ISPH simulations of natural convection flow in E-enclosure filled with a nanofluid including homogeneous/heterogeneous porous media and solid particles

Abstract

In this paper, the unsteady convective nanofluid flow in a novel geometry (E-enclosure) partially filled by a homogeneous/heterogeneous porous medium is numerically investigated using incompressible smoothed particle hydrodynamics (ISPH) method. The major contribution of the work is the introduction of multi-phase flows including solid-fluid particles through different porous media in natural convection of a nanofluid using stable scheme of ISPH method. The E-enclosure is partially saturated by a homogeneous/heterogeneous porous medium in the right area. The solid particles are settled in the left area of the E-enclosure. The inner solid particles are carrying three different thermal conditions including conducting solid particles, hot solid particles and cold solid particles. The current geometry of E-enclosure can be applied in analysis the thermophysical behaviors of the isothermal building. ISPH method is used to solve the dimensionless governing equations.

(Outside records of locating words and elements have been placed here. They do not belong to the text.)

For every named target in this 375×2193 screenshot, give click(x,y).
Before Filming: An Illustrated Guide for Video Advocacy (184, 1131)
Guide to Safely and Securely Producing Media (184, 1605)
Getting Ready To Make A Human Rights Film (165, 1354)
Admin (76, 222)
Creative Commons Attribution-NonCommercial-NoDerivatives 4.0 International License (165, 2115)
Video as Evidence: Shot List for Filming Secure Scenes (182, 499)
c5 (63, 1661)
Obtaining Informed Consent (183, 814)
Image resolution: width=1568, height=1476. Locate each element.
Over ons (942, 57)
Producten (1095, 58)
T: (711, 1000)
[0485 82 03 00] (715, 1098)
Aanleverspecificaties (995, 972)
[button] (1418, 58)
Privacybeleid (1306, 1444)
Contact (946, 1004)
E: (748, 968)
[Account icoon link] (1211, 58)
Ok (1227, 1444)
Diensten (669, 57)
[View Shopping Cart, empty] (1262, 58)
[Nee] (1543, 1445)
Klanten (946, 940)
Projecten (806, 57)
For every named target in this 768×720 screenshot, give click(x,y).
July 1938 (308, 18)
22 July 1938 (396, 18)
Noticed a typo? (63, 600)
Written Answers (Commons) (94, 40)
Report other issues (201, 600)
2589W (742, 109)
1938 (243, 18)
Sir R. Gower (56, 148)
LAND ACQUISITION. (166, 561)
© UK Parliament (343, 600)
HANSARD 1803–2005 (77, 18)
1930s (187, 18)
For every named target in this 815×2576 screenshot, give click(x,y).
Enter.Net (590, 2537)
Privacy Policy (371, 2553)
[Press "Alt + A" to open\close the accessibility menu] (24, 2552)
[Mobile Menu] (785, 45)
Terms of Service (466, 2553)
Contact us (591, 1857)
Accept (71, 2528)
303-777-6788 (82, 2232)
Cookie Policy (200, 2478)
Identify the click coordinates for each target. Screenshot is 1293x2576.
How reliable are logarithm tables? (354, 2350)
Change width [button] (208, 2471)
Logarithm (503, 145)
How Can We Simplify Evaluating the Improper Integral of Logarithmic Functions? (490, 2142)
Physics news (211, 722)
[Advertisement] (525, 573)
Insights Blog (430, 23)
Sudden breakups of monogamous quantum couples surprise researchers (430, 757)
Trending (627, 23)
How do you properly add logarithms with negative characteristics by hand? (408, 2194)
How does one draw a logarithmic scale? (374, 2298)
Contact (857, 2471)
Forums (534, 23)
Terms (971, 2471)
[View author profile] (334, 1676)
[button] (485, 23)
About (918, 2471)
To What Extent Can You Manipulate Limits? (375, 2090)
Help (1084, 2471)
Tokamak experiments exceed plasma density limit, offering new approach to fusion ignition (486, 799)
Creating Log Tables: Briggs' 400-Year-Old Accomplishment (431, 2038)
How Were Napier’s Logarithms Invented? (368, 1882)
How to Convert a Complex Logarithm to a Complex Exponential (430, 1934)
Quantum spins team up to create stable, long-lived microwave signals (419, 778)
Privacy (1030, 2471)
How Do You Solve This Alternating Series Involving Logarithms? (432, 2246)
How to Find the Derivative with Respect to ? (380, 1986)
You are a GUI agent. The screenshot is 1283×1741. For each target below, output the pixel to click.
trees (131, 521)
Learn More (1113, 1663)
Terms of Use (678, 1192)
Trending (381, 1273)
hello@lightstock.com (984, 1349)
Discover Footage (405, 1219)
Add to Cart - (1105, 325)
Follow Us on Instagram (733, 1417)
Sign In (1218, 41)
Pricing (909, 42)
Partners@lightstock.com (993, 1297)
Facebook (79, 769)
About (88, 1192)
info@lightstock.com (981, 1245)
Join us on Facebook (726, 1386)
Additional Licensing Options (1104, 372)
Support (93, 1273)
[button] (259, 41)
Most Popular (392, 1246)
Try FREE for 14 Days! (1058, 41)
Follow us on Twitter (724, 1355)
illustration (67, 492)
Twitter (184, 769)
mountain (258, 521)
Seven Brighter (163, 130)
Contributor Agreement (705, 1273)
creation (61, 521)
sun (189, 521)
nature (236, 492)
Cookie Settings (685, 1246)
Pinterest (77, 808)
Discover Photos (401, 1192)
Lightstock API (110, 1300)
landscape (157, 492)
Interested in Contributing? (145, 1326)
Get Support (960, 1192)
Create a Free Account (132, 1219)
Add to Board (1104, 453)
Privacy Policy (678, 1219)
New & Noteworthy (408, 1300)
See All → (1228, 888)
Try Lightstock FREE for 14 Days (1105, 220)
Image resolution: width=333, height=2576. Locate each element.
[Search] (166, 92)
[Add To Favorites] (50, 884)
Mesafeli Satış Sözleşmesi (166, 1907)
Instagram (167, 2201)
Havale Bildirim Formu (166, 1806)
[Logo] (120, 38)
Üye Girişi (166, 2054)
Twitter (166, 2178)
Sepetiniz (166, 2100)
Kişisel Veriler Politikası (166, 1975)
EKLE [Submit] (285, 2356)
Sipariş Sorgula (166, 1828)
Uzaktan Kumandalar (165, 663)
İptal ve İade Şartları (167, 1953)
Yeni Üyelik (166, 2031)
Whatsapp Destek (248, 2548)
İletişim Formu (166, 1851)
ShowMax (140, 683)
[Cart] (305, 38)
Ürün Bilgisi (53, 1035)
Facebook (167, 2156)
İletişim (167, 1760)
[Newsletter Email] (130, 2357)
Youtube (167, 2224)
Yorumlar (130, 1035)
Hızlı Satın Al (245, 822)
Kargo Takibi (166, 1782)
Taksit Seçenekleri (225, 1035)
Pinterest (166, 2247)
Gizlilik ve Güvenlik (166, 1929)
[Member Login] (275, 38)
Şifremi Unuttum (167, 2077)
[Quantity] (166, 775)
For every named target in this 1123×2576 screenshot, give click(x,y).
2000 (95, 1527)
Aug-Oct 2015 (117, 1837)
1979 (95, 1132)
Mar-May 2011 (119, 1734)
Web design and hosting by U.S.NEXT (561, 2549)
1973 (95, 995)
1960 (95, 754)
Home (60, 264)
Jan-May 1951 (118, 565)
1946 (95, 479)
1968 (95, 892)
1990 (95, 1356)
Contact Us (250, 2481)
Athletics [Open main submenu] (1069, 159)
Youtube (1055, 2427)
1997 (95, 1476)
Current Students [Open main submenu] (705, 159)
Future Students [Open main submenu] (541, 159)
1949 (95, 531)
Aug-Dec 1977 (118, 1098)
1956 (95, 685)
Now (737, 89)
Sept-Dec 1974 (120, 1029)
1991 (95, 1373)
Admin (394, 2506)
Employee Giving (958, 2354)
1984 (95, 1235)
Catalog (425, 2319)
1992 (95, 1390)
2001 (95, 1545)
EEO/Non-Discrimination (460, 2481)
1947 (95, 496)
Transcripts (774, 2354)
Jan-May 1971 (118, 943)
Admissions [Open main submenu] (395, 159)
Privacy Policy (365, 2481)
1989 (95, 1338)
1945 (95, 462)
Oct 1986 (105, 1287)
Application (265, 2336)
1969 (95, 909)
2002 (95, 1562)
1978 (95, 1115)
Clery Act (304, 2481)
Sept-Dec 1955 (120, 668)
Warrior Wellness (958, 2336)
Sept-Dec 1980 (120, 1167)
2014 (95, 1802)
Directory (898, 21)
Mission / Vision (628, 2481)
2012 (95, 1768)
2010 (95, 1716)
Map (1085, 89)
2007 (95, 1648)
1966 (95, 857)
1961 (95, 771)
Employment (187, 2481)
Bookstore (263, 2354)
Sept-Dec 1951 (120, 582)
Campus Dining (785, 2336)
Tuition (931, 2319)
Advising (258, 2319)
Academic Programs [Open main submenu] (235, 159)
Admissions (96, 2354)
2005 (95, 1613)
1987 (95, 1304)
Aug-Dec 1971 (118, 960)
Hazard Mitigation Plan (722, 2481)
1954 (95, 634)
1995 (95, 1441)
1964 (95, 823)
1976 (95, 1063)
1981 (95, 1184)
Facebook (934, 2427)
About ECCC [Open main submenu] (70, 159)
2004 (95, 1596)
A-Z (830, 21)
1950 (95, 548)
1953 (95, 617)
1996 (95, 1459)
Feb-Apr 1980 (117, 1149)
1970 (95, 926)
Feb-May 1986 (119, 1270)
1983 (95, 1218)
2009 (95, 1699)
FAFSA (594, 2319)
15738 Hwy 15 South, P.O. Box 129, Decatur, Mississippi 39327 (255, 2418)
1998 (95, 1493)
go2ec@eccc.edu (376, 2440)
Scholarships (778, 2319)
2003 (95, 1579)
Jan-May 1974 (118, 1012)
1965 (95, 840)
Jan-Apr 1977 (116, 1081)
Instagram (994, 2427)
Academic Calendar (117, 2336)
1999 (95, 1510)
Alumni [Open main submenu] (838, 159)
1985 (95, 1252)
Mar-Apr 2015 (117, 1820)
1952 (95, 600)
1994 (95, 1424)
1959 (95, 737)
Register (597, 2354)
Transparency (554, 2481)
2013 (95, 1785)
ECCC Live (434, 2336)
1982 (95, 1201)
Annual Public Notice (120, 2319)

Six cases based on the homogeneous/ heterogeneous properties were investigated and the other controlling parameters are the nanoparticles volume fraction ϕ (1% ≤ ϕ ≤ 5%), the Rayliegh number Ra (103 ≤ Ra ≤ 105) and the Darcy number Da(10−2≤Da≤10−5). The obtained results revealed that the case of the hot solid particles gives a high intensity of the fluid flow and temperature distributions inside E-enclosure. Moreover, the average Nusselt number reaches the maximum value at the case of a horizontal heterogeneous porous medium. Regardless the different cases of the porous media, an increase on the Rayleigh number enhances the rate of heat transfer. Further, case 6 (horizontal heterogeneous porous media for all of the right-area) increases the thermal boundary layers near to the isothermal walls and consequently, the average Nusselt number is supported.